Senator DOMINICK. I see what you are driving at. Philosophically speaking, the answer to this would be that State and local governments by and large are not likely, because of community pressures to reduce very much their support of the educational system anyway. So this really would have to be an increase. I know that this is in the realm of theory. I said that.

Mr. SELDEN. It is very practical. I used to teach in Dearborn, Mich. We paid the highest teacher's salaries, had the lowest class size, the best buildings, and the lowest tax rate of any district in Michigan because the entire valuation of the Ford River Rouge Plant was within the confines of the school district. Now if you go statewide and have a 20-mil tax levied statewide on property that is assessed by State equalization programs, monitored by the Treasury Department, you are going to pick up a lot of money that you are not getting at the present time.

The property tax as it is administered now by the various units of local government is certainly inequitable and gives tremendous advantages to those who can shop around for tax benefits or control

governments to their own purposes. Put it on the statewide level



though, with Federal monitoring, and you have got an entirely different picture. You can't do away with property tax. Besides, there are vast amounts of property owned by corporations just sitting there, as you well know in your State for instance, waiting for future development. That is a way to “hide” capital. If you don't tax it it is inequitable.

Senator DOMINICK. Well, most of the property in our State that isn't taxable I can assure you, is owned by the Federal Government or the State government.

Mr. SELDEN. I am talking about low tax property that is being held for future development.

Senator DOMINICK. We have a State equalization law which is working to some degree. I know that because the assessed valuation of my own property is more than I paid for it. It is supposed to be only 30 percent of the value. It gives me courage in case I ever want to sell but it doesn't do much good otherwise.

Mr. SELDEN. Maybe phase II will take care of that.

Senator DOMINICK. The next thing I wanted to ask is, why do you feel that there is need for Federal monitoring?

Mr. SELDEN. Well, there are two reasons for it. Because of local and State constitutional restrictions on the ability to raise taxes, those units of government cannot generate enough money. The Federal Government will have to come into the picture; and therefore we must be sure that States and localities are not cheating. So this is one reason.

The other reason is that there are gross inequities between States and between districts within States, on a per capita basis. The State of Mississippi makes tremendous effort in terms of its average per capita income and it still has a rather poor school system, not through want of trying but it has a rather poor school system. That State should be assisted as should many of the poorer States. And when you take money from one State and give it to another, you have a right to check on the program.

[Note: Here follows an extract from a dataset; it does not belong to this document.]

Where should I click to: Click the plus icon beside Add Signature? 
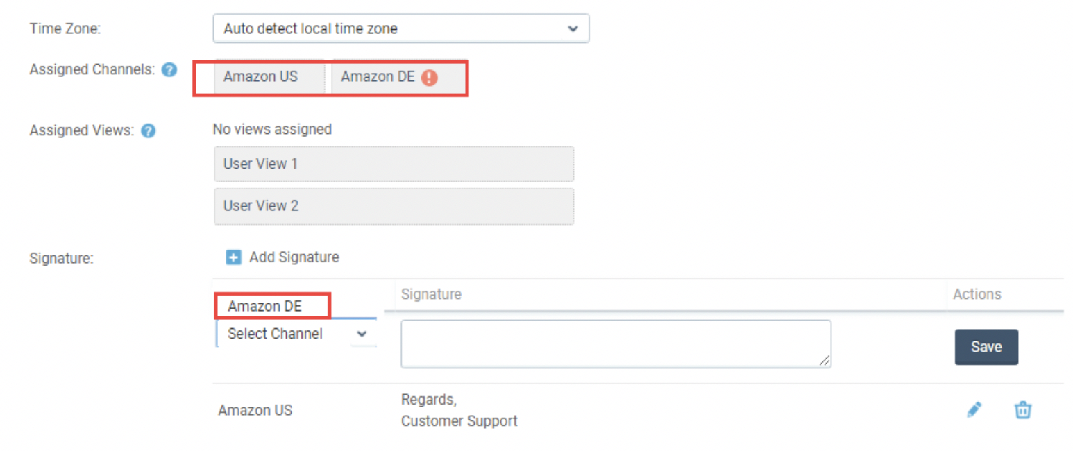(x=233, y=257)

Senator DOMINICK. I totally agree with you. I changed the formula in title I so the States would be getting credit for tax efforts in their own individual behalf compared to national effort.

Mr. SELDEN. Well, Senator, the formula in title I, as you know, was the result of political compromise and it is a rather relaistic one. I want to complement a person who is not here, but I see his aide: Senator Javits he deserves credit for the work that he did in evolving that formula. New York is one of the wealthier States on a per capita basis and any Federal program that has an equalization program built into it is going to take more out of New York State than comes back in under the program.

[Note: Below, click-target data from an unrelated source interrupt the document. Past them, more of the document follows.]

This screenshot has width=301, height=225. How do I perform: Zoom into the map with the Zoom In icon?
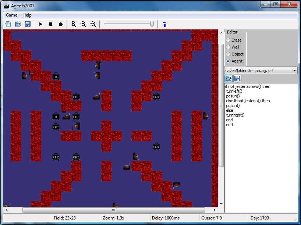pyautogui.click(x=73, y=24)
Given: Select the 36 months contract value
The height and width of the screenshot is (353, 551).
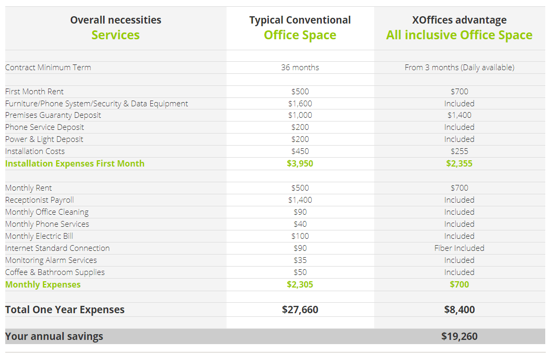Looking at the screenshot, I should (300, 67).
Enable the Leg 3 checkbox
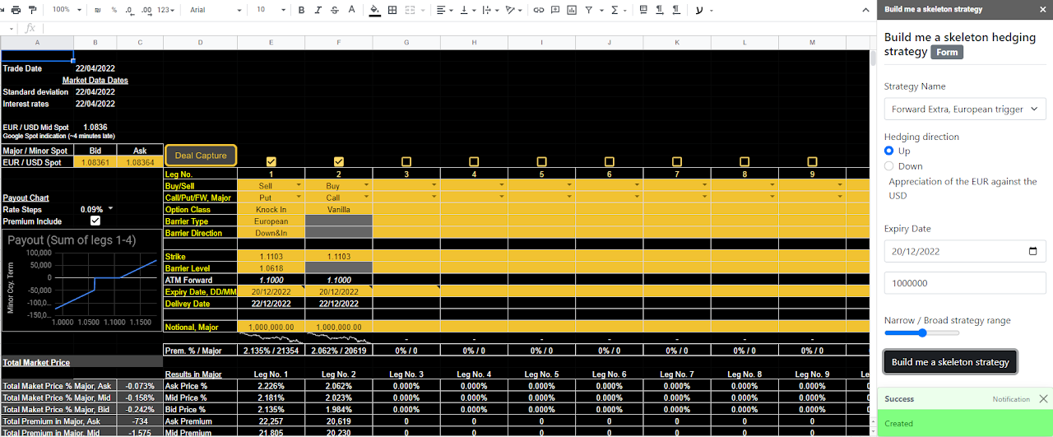The image size is (1053, 437). click(x=406, y=162)
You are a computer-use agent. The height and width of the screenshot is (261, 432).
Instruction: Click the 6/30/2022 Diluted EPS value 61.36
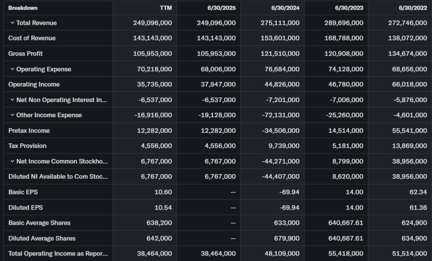click(418, 207)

I agree with you that the title I formula should have had a factor which takes into account the per capita wealth of the district. It didn't and to that extent it doesn't equalize as much as it should, but it is one of the better equalization formulas in government, nevertheless.

Senator DominICK. Well, that doesn't give me much encouragement for Federal monitoring which I fought long and rather vigorously, as you probably know. It didn't seem to me right for Westchester County, one of the 10 wealthiest counties in the country, to receive more than Selma, Ala., for example, which is one of the 10 poorest counties in the country.